People who lose other coverage are eligible for a special enrollment period (SEP) in the Marketplace.  If you anticipate coverage loss, you can apply for an SEP up to 60 days in advance. Otherwise you have 60 days following loss of coverage to apply.  Healthcare.gov will ask for documentation of coverage loss before you can apply.  If you applied in advance, coverage can start under your new plan as the old coverage ends; otherwise it starts the first day of the month after you complete your application.

The Marketplace offers premium subsidies to those who expect 2020 income will be 100%-400% FPL: $12,490-$49,960/individual and $25,750-$103,000/family of 4.  This subsidy calculator can give you an idea of what you might have to pay.  You will have to provide your best estimate of your 2020 income when you apply (don’t forget unemployment benefits), and if your income changed substantially in the last year, you may be asked to submit additional documentation.  You can lose subsidies if you don’t submit that documentation on time.

Marketplace plans have high deductibles, though cost sharing subsidies are available to people with income 100%-250% FPL.  Most plans use narrow provider networks, so you may need to change doctors.

For policymakers:  An estimated 9.2 million uninsured Americans were eligible for Marketplace subsidies in 2018 but not enrolled.  Even with subsidies, the average person paid $87/month after tax credits and some paid much more.   Various bills have been proposed to enhance Marketplace subsidies and make more people eligible.  Meanwhile, the Administration has authority to relax up-front documentation required of applicants whose income has changed substantially.   Everyone is still required to reconcile subsidy eligibility at year end on their federal tax return.
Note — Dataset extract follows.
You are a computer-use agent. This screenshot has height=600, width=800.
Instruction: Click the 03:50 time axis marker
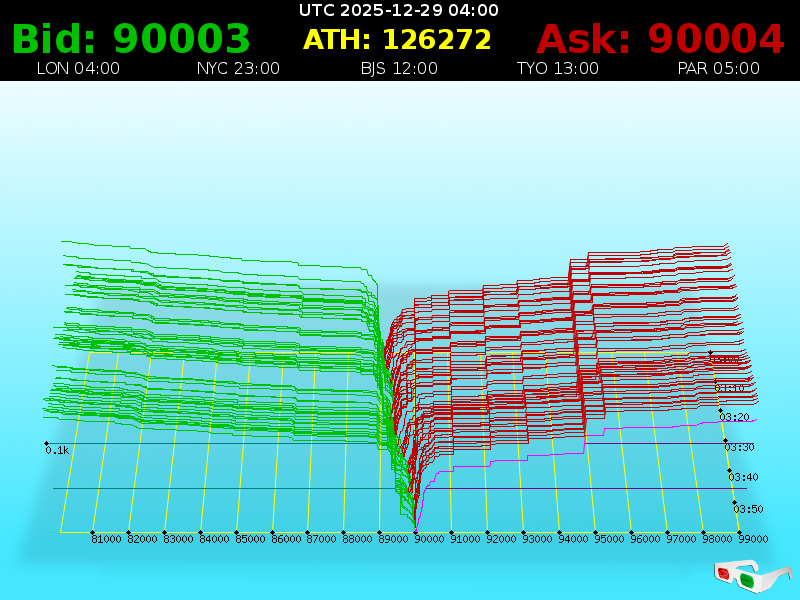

The federal government also has authority to offer another open enrollment period when anyone could sign up for coverage.  And it has authority to streamline the SEP process.  During previous disasters, healthcare.gov waived documentation for SEPs and accepted people’s attestation they were eligible.


People losing job-based plans have the option of continuing enrollment for up to 18 months, sometimes longer.  A law known as COBRA requires firms with at least 20 employees to offer this option. Most people don’t end up taking COBRA due to cost.  On average, the cost of job-based plans in 2019 was $7,188/$20,576 for family coverage, and employers don’t have to contribute toward COBRA premiums.

For consumers:  Your employer must notify you about your right to elect COBRA continuation.  Each covered family member has an independent right to elect COBRA.  Though the premium cost is high, some people take COBRA because it offers other advantages, especially for ongoing health needs.  COBRA coverage is seamless with no gaps, you keep access to the same network of doctors and hospitals, and don’t have to restart your deductible mid-year.

You have 60 days to elect COBRA and another 45 days to pay the first premium (covering the period dating back to your coverage loss).  Eligibility for COBRA does not affect eligibility for other subsidized coverage; so compare costs, covered benefits, and provider networks of other options and then choose.

For policymakers:  In the past, the federal government partially subsidized COBRA for certain people.   The Health Coverage Tax Credit, enacted in 2003, provided 65% COBRA premium subsidies for trade-dislocated workers.  In 2009, Congress expanded eligibility for HCTC and increased the subsidy to 80%.  That helped more people, though take up was still limited because most unemployed people couldn’t afford the unsubsidized portion of the premium.

Subsidizing COBRA premiums 100% during the emergency period would make this option more affordable to those out of work.  In addition, a full subsidy could reduce adverse selection.  The people most likely to elect unsubsidized COBRA tend to have costly health care needs; one survey estimated 4.8 million COBRA beneficiaries in 2008 cost their former employers more than $10 billion that year.